◆ **Available data**
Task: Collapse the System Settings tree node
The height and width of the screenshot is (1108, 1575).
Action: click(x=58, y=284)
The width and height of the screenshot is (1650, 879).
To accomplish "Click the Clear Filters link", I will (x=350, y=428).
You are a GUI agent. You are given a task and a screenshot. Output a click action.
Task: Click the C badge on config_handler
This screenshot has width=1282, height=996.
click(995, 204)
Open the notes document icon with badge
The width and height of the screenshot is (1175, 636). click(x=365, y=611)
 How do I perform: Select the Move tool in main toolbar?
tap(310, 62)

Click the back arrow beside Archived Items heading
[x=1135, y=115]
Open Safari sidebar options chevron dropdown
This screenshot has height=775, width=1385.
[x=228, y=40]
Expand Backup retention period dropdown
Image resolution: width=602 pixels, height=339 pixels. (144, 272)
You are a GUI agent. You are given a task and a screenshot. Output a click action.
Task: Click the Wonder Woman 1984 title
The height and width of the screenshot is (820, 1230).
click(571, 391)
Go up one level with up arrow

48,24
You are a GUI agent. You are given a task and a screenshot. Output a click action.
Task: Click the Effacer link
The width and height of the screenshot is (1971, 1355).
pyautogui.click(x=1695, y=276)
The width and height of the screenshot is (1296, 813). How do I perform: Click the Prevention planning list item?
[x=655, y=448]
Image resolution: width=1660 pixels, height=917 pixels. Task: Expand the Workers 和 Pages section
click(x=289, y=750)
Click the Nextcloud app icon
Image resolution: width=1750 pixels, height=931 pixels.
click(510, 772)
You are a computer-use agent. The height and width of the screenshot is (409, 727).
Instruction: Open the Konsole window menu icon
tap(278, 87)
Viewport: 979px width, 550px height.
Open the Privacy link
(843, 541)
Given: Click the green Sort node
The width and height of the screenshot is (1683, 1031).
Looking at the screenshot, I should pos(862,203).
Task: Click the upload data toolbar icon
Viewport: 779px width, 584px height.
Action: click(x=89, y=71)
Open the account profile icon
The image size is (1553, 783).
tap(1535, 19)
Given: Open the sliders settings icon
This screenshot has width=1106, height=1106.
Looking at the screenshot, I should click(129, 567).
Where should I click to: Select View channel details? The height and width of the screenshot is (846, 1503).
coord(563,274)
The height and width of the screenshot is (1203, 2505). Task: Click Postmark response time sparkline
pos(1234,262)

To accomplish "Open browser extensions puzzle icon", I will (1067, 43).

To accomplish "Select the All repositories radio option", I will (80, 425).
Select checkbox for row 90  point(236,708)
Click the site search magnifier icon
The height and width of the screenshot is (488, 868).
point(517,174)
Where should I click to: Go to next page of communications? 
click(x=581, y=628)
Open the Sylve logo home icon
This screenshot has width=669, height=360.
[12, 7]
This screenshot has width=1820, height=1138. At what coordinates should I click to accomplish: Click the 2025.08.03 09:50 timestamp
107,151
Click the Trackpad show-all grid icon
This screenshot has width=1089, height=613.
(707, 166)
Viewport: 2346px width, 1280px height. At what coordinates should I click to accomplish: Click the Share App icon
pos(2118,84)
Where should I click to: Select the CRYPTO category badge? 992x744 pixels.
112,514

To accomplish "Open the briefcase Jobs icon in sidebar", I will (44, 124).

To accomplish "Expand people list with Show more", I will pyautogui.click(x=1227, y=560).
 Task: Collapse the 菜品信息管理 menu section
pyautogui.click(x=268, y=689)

◆ **Exercise prompt**
The reply must repeat all of the records precisely.

◆ **Your response**
Task: Collapse the System Settings tree node
The height and width of the screenshot is (1108, 1575).
Action: click(x=58, y=284)
The width and height of the screenshot is (1650, 879).
To accomplish "Click the Clear Filters link", I will (x=350, y=428).
You are a GUI agent. You are given a task and a screenshot. Output a click action.
Task: Click the C badge on config_handler
This screenshot has width=1282, height=996.
click(995, 204)
Open the notes document icon with badge
The width and height of the screenshot is (1175, 636). click(x=365, y=611)
 How do I perform: Select the Move tool in main toolbar?
tap(310, 62)

Click the back arrow beside Archived Items heading
[x=1135, y=115]
Open Safari sidebar options chevron dropdown
This screenshot has height=775, width=1385.
[x=228, y=40]
Expand Backup retention period dropdown
Image resolution: width=602 pixels, height=339 pixels. (144, 272)
You are a GUI agent. You are given a task and a screenshot. Output a click action.
Task: Click the Wonder Woman 1984 title
The height and width of the screenshot is (820, 1230).
click(571, 391)
Go up one level with up arrow

48,24
You are a GUI agent. You are given a task and a screenshot. Output a click action.
Task: Click the Effacer link
The width and height of the screenshot is (1971, 1355).
pyautogui.click(x=1695, y=276)
The width and height of the screenshot is (1296, 813). How do I perform: Click the Prevention planning list item?
[x=655, y=448]
Image resolution: width=1660 pixels, height=917 pixels. Task: Expand the Workers 和 Pages section
click(x=289, y=750)
Click the Nextcloud app icon
Image resolution: width=1750 pixels, height=931 pixels.
click(510, 772)
You are a computer-use agent. The height and width of the screenshot is (409, 727).
Instruction: Open the Konsole window menu icon
tap(278, 87)
Viewport: 979px width, 550px height.
Open the Privacy link
(843, 541)
Given: Click the green Sort node
The width and height of the screenshot is (1683, 1031).
Looking at the screenshot, I should pos(862,203).
Task: Click the upload data toolbar icon
Viewport: 779px width, 584px height.
Action: click(x=89, y=71)
Open the account profile icon
The image size is (1553, 783).
tap(1535, 19)
Given: Open the sliders settings icon
This screenshot has width=1106, height=1106.
Looking at the screenshot, I should click(129, 567).
Where should I click to: Select View channel details? The height and width of the screenshot is (846, 1503).
coord(563,274)
The height and width of the screenshot is (1203, 2505). Task: Click Postmark response time sparkline
pos(1234,262)

To accomplish "Open browser extensions puzzle icon", I will (1067, 43).

To accomplish "Select the All repositories radio option", I will (80, 425).
Select checkbox for row 90  point(236,708)
Click the site search magnifier icon
The height and width of the screenshot is (488, 868).
point(517,174)
Where should I click to: Go to next page of communications? 
click(x=581, y=628)
Open the Sylve logo home icon
This screenshot has width=669, height=360.
[12, 7]
This screenshot has width=1820, height=1138. At what coordinates should I click to accomplish: Click the 2025.08.03 09:50 timestamp
107,151
Click the Trackpad show-all grid icon
This screenshot has width=1089, height=613.
(707, 166)
Viewport: 2346px width, 1280px height. At what coordinates should I click to accomplish: Click the Share App icon
pos(2118,84)
Where should I click to: Select the CRYPTO category badge? 992x744 pixels.
112,514

To accomplish "Open the briefcase Jobs icon in sidebar", I will (44, 124).

To accomplish "Expand people list with Show more", I will pyautogui.click(x=1227, y=560).
 Task: Collapse the 菜品信息管理 menu section
pyautogui.click(x=268, y=689)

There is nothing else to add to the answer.